The non-profit executive recruitment firm Kittleman recently calculated the AMRI of the top 50 CEOs of the world's largest and most powerful companies. (An infographic of this research is on the Kittleman site.)

Not surprisingly, Tim Cook was on the list but few would have guessed that Cook's performance would be so astronomically better than any other CEO, even those of other high-flying high tech firms.

Amazon's Jeff Bezos, for example, has achieved an AMRI of a little under half a billion dollars a month, more than twice as large as Zuckerberg and more than three times larger  than Intel under Brian Krzanich. Other notable high-tech CEOs include:

  • Alphabet's Sundar Pichai ($546m)
  • AT&T's Randall Stephenson ($334m)
  • HP's Meg Whitman ($22m)
  • Ebay's Devin Wenig ($16m)
  • Texas Instruments Rich Templeton ($3m).

By comparison, the high performers in the finance industry include Warren Buffett ($354m) and the much-reviled CEO of JPMorgan Chase, Jamie Dimon ($286m).
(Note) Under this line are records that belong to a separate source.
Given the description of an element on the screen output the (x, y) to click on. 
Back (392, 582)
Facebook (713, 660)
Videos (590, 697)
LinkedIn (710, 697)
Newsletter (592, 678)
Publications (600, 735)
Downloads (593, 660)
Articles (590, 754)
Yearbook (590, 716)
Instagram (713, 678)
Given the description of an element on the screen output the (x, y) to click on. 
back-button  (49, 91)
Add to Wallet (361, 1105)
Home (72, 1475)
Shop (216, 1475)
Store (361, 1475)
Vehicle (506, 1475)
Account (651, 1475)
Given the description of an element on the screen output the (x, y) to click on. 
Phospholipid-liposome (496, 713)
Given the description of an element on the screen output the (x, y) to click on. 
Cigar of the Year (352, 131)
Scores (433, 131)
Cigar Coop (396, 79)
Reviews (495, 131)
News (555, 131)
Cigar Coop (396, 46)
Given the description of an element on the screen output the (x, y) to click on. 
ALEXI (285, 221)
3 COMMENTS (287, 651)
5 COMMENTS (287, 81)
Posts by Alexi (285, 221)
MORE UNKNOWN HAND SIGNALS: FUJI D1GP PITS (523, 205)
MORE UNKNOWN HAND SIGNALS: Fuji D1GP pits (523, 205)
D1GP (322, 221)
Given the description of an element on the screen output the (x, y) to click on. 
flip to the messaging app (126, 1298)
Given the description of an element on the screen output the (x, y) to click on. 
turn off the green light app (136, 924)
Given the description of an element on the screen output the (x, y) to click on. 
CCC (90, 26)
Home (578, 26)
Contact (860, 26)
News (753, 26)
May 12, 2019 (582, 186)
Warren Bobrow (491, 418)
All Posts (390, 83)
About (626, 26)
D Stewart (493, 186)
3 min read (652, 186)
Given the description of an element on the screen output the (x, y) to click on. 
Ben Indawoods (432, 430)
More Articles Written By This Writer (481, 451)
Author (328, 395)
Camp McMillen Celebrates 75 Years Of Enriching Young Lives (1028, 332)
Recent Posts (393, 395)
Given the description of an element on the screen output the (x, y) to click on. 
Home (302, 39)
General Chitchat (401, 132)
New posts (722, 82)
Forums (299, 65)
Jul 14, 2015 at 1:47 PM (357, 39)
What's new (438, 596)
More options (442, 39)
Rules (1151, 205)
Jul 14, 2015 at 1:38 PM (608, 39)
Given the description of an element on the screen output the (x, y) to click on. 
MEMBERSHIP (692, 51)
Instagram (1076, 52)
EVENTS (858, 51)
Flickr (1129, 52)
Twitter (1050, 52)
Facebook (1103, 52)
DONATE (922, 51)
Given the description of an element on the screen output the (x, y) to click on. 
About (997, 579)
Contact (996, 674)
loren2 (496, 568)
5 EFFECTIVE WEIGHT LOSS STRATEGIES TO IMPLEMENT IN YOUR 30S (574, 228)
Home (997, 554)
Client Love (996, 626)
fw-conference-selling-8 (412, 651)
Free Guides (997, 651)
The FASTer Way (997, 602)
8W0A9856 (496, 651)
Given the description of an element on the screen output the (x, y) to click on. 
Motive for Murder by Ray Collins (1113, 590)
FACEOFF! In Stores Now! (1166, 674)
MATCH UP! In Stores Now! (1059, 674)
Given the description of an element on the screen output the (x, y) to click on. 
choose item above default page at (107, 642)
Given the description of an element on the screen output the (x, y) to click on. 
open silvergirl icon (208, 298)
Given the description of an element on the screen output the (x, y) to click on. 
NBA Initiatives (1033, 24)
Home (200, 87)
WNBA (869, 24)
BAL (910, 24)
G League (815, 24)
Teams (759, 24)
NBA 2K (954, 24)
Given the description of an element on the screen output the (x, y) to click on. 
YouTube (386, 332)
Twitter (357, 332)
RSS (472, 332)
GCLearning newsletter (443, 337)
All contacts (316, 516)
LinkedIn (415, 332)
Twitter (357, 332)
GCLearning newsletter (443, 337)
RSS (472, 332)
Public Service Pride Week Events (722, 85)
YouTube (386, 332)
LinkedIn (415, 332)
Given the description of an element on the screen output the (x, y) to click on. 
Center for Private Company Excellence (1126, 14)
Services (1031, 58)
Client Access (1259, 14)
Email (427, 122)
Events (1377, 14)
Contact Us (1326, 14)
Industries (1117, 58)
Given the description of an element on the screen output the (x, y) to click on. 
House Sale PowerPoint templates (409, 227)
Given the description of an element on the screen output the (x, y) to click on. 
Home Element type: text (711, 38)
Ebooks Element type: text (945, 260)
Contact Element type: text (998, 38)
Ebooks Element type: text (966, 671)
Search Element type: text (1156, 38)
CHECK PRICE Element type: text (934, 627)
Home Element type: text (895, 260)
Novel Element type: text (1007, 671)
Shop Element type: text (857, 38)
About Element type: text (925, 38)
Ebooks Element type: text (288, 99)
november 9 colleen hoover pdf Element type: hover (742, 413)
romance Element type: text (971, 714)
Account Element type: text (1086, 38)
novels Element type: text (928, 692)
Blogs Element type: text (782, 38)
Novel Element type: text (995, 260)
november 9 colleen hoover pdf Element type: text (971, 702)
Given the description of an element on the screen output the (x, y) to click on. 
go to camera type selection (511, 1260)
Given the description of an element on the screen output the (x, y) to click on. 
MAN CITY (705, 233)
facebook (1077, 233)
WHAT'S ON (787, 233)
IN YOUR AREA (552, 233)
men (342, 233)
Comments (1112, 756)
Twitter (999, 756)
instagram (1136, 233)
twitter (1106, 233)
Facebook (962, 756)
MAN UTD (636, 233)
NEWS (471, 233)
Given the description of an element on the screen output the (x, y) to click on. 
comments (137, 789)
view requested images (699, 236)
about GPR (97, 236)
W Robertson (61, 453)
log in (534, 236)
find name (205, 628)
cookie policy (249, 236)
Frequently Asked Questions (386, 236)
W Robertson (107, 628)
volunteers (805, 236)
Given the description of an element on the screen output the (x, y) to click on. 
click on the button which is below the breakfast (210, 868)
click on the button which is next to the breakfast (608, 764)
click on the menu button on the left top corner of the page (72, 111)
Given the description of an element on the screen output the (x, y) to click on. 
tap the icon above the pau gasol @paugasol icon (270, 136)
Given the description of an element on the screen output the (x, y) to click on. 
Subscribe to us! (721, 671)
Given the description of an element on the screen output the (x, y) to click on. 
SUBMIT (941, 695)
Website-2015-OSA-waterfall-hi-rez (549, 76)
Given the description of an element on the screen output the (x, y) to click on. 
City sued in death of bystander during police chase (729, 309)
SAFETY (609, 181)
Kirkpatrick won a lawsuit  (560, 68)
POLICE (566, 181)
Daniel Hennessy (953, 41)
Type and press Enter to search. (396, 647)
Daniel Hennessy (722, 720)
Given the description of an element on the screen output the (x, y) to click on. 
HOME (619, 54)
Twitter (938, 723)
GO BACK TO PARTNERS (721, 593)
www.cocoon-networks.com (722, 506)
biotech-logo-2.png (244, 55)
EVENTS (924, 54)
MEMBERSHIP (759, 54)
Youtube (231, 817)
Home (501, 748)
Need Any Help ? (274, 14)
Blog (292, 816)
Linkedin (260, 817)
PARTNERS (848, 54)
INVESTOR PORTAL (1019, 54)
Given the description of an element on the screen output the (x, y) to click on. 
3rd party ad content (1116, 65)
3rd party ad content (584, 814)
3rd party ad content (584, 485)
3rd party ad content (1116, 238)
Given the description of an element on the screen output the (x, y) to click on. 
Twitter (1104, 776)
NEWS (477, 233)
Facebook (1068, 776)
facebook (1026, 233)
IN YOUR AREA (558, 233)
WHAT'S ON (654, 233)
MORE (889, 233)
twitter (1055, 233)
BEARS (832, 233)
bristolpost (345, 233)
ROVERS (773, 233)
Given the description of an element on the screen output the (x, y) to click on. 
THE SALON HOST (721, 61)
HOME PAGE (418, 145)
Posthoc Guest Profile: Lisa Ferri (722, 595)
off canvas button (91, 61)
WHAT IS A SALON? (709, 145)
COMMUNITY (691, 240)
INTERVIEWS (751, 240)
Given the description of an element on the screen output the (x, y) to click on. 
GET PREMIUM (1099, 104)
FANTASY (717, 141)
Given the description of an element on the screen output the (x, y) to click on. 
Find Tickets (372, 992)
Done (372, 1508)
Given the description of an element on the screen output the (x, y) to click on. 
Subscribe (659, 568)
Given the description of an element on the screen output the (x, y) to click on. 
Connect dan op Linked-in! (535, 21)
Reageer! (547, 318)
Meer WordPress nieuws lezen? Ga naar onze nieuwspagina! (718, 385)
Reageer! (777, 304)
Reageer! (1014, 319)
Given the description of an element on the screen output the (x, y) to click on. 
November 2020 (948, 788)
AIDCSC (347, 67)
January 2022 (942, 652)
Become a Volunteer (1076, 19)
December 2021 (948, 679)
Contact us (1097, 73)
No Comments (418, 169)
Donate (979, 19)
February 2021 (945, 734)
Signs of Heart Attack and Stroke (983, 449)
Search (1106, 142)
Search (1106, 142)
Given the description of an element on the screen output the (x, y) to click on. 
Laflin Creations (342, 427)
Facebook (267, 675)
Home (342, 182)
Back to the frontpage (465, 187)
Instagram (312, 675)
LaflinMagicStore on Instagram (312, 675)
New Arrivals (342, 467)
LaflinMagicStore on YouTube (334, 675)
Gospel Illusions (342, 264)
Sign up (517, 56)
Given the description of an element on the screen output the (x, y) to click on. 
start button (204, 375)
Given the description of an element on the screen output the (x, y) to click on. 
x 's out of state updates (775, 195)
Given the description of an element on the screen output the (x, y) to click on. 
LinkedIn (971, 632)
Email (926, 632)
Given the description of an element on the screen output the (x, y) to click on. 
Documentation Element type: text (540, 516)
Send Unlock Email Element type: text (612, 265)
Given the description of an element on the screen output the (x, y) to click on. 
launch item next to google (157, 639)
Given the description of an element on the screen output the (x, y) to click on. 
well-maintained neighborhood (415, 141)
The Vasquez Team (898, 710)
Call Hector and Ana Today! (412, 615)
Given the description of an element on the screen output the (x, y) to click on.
All of these CEOs, of course, are alive and kicking (and running their respective companies), but what about Steve Jobs, who many people believe was the world's greatest CEO?

Well, according to my back-of-the-envelope calculations, in the fifteen years that Jobs helmed Apple's, he achieved a more-than-hefty AMRI of $625 million per month, which far better than any other high-tech CEO...

...except for Tim Cook, who in the 77 months he's been Apple's CEO has clocked an astounding AMRI of $1.6 billion. Therefore, by this metric at least, Cook is arguably the most effective corporate leader of all time.